The point of a list or table might be to rattle off food options when the players enter a tavern, but what does that really add? On the flipside, considering how a city grows, catches, imports, or concocts its food is likely to have knock-off effects that inspire the rest of your worldbuilding.
The key is that nothing should ever exist in a vacuum. If your port town feeds itself with fish, consider what they do with the fish bones. Consider who it is that actually does the fishing. Are they independent and just feeding themselves? Or do a handful of companies fish the whole bay and sell the fish at a premium? Consider the bay at different times of year. Is it harder to fish in the winter? If most food comes from the sea, do the townsfolk worship a watery god? Are there dangerous creatures in the water? What sort of infrastructure helps in the fishing process? Docks? Markets? Shipwrights? Canneries?
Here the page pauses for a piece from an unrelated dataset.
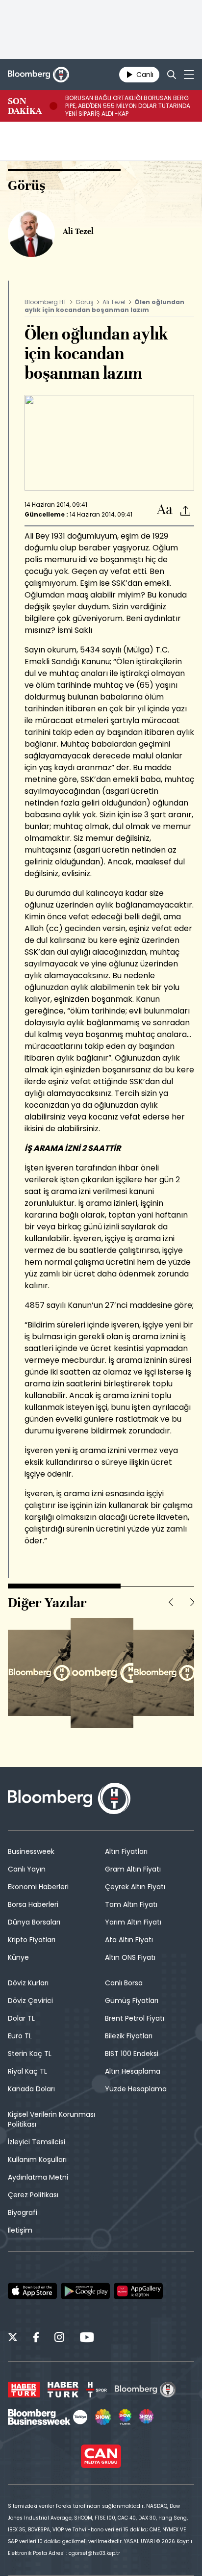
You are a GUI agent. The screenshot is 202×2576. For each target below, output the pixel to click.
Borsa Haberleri (33, 1904)
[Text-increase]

What sorts of magic or technology do the fishermen and auxiliary workers employ?
You can and should make a list of unique fish and fish dishes that are important to this town, but the list is not the point. The point is what all of this says about the city, and what else it might imply about the wider setting. Food should always come first, but it should never be the purpose of your worldbuilding. The purpose is enriching the setting. Considering what people eat is your first step toward deeper worldbuilding.

So... What Do They Eat?
Food is crucial to tabletop worldbuilding, not because your players are likely to get super invested in individual dishes, but because you will inevitably make your world feel realer, more coherent, and more interesting by considering what everyone eats.
The food is not the point. The point is creating compelling settings, and starting with food acquisition often leads to intrigue opportunities that will bolster your setting's worldbuilding.
1 The meaning behind the term “Shandification” is a bit wonky. He compared the structure of New Vegas to that of The Life and Opinions of Tristram Shandy, Gentleman, a novel by Laurence Sterne considered to be a noteworthy precursor to postmodern literature. MrBtongue’s basic point was that the meandering nature of an open world RPG means that seemingly incidental details carry more weight than they would in a linear story, and that devs ought to focus on those details to enhance the verisimilitude. He compares this with a "cinematic approach" that tends to be more linear.
2 Keep note of this phrase. “Intrigue opportunities” is a key goal of my worldbuilding, and I will reference it plenty throughout my Lore & Mortar articles.